Collected data entries>
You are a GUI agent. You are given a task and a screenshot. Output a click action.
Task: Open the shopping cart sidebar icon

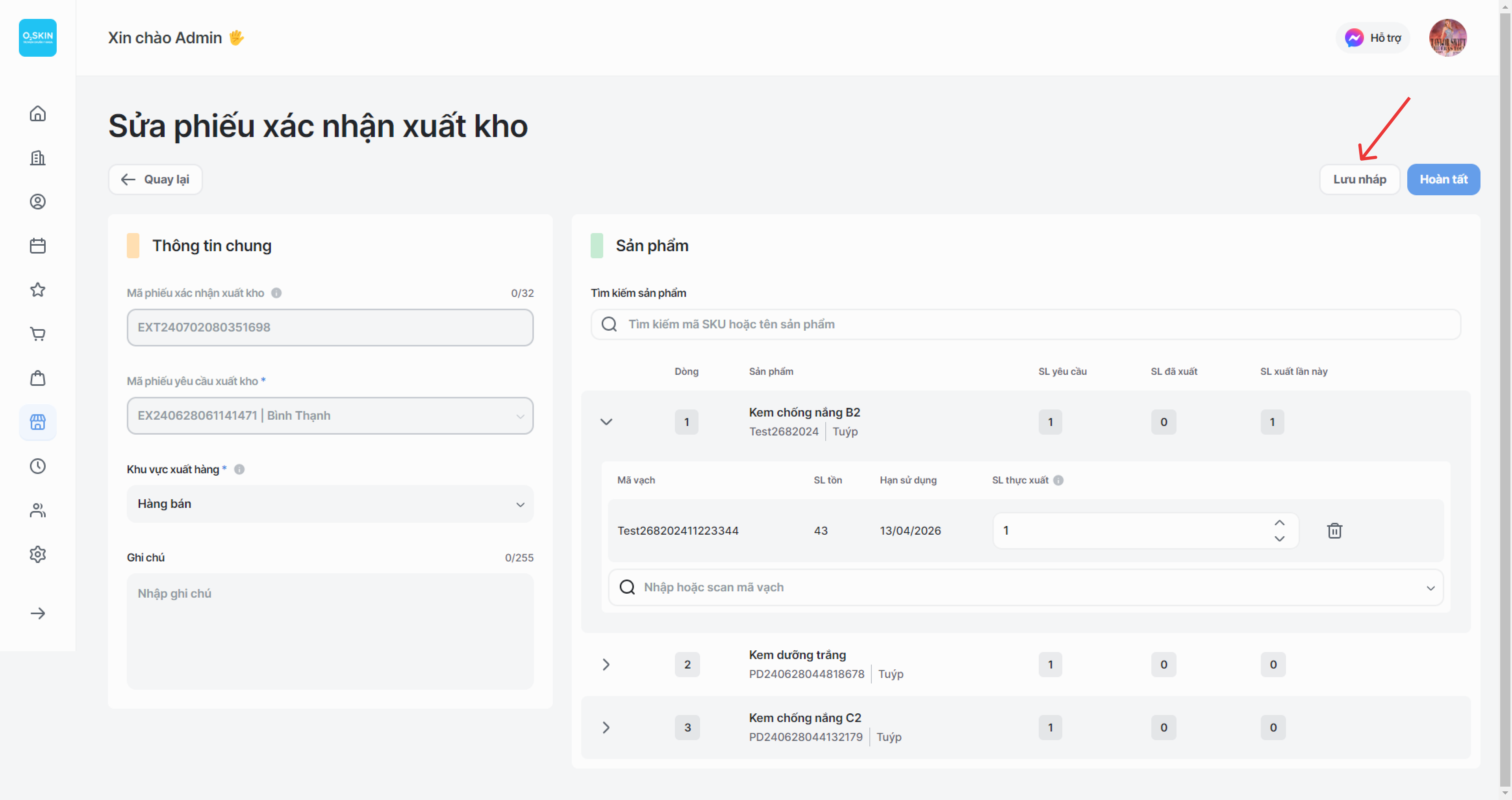(37, 333)
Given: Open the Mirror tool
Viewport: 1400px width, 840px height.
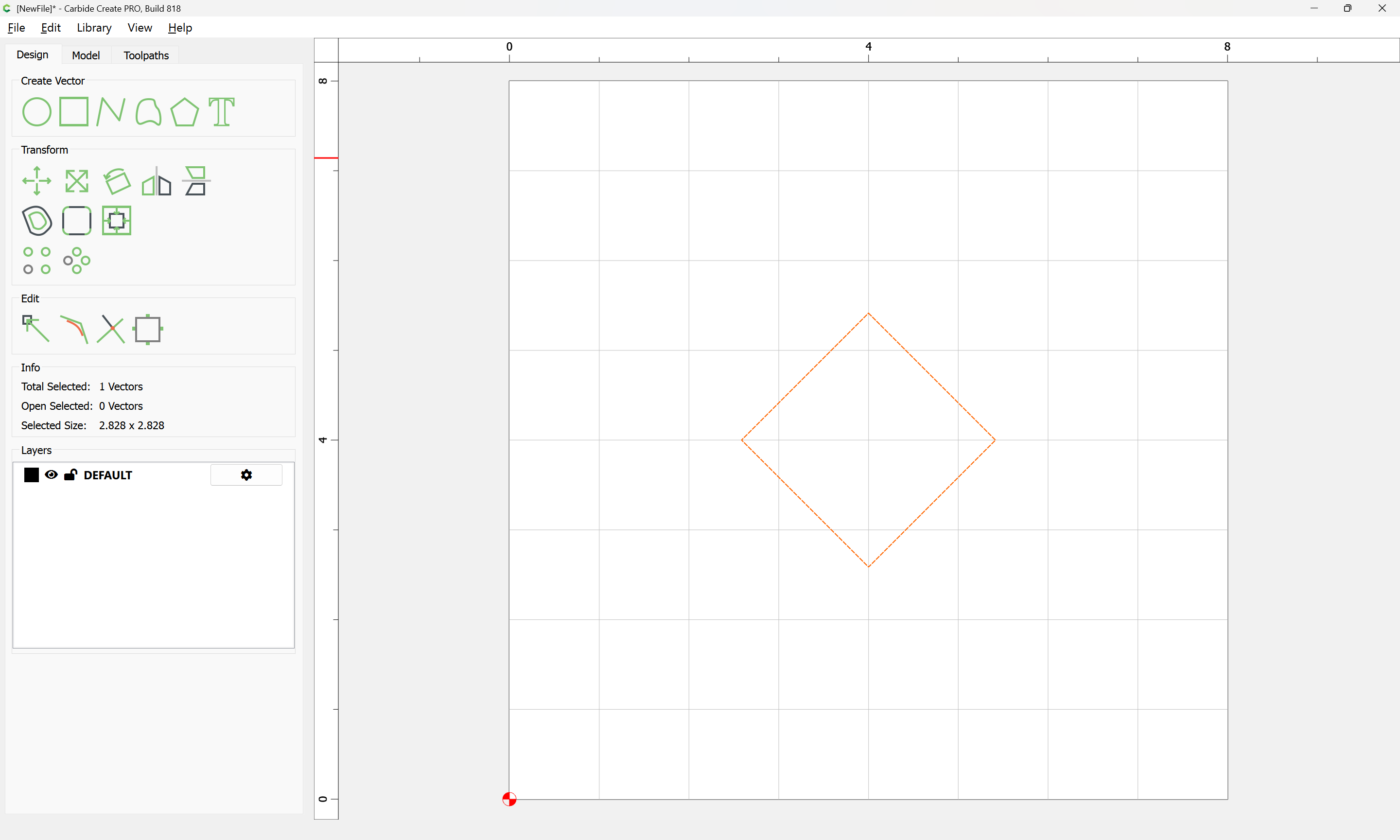Looking at the screenshot, I should (156, 181).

Exercise description>
Reproduce exactly, with every picture left out, the lines from the one that contains "Given: Open the Mirror tool" to the final line of the records above.

Task response>
Given: Open the Mirror tool
Viewport: 1400px width, 840px height.
Looking at the screenshot, I should (156, 181).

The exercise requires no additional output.